Exercise = Please rewrite the rows below, swapping "magnifier" for "magnifying glass" everywhere it occurs and keeping everything else unchanged.

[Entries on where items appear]
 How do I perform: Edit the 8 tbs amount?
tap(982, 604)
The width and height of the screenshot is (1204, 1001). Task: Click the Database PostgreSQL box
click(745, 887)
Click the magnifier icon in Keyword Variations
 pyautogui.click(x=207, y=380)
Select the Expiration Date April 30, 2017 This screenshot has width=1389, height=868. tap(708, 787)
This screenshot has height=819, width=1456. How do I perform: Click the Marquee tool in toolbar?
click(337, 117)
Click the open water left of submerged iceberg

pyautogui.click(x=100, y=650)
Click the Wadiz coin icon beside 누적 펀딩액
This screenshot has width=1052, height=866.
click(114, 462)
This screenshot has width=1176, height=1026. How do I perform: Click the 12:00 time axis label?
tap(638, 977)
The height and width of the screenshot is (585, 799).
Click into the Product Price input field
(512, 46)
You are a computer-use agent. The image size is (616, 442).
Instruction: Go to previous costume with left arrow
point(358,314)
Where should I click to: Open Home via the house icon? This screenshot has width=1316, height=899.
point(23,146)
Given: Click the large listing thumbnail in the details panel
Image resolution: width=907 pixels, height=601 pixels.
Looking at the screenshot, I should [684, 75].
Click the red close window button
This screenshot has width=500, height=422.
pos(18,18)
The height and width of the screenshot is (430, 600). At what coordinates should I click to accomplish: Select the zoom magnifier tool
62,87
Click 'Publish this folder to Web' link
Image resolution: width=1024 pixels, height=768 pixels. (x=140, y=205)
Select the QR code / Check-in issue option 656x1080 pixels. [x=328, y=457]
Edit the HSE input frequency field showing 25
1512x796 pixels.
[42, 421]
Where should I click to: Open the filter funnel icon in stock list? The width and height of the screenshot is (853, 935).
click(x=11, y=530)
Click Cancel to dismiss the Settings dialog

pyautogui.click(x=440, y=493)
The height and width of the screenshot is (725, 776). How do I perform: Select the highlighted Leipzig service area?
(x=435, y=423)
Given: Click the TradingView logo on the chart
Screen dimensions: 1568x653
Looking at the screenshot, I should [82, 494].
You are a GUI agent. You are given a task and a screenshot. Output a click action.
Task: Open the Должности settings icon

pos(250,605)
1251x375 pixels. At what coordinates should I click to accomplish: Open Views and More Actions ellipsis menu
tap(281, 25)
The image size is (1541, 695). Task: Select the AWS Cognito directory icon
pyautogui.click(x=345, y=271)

Complete output =
 How do I perform: Edit the 8 tbs amount?
tap(982, 604)
The width and height of the screenshot is (1204, 1001). Task: Click the Database PostgreSQL box
click(745, 887)
Click the magnifying glass icon in Keyword Variations
 pyautogui.click(x=207, y=380)
Select the Expiration Date April 30, 2017 This screenshot has width=1389, height=868. tap(708, 787)
This screenshot has height=819, width=1456. How do I perform: Click the Marquee tool in toolbar?
click(337, 117)
Click the open water left of submerged iceberg

pyautogui.click(x=100, y=650)
Click the Wadiz coin icon beside 누적 펀딩액
This screenshot has width=1052, height=866.
click(114, 462)
This screenshot has width=1176, height=1026. How do I perform: Click the 12:00 time axis label?
tap(638, 977)
The height and width of the screenshot is (585, 799).
Click into the Product Price input field
(512, 46)
You are a computer-use agent. The image size is (616, 442).
Instruction: Go to previous costume with left arrow
point(358,314)
Where should I click to: Open Home via the house icon? This screenshot has width=1316, height=899.
point(23,146)
Given: Click the large listing thumbnail in the details panel
Image resolution: width=907 pixels, height=601 pixels.
Looking at the screenshot, I should [684, 75].
Click the red close window button
This screenshot has width=500, height=422.
pos(18,18)
The height and width of the screenshot is (430, 600). At what coordinates should I click to accomplish: Select the zoom magnifying glass tool
62,87
Click 'Publish this folder to Web' link
Image resolution: width=1024 pixels, height=768 pixels. (x=140, y=205)
Select the QR code / Check-in issue option 656x1080 pixels. [x=328, y=457]
Edit the HSE input frequency field showing 25
1512x796 pixels.
[42, 421]
Where should I click to: Open the filter funnel icon in stock list? The width and height of the screenshot is (853, 935).
click(x=11, y=530)
Click Cancel to dismiss the Settings dialog

pyautogui.click(x=440, y=493)
The height and width of the screenshot is (725, 776). How do I perform: Select the highlighted Leipzig service area?
(x=435, y=423)
Given: Click the TradingView logo on the chart
Screen dimensions: 1568x653
Looking at the screenshot, I should [82, 494].
You are a GUI agent. You are given a task and a screenshot. Output a click action.
Task: Open the Должности settings icon

pos(250,605)
1251x375 pixels. At what coordinates should I click to accomplish: Open Views and More Actions ellipsis menu
tap(281, 25)
The image size is (1541, 695). Task: Select the AWS Cognito directory icon
pyautogui.click(x=345, y=271)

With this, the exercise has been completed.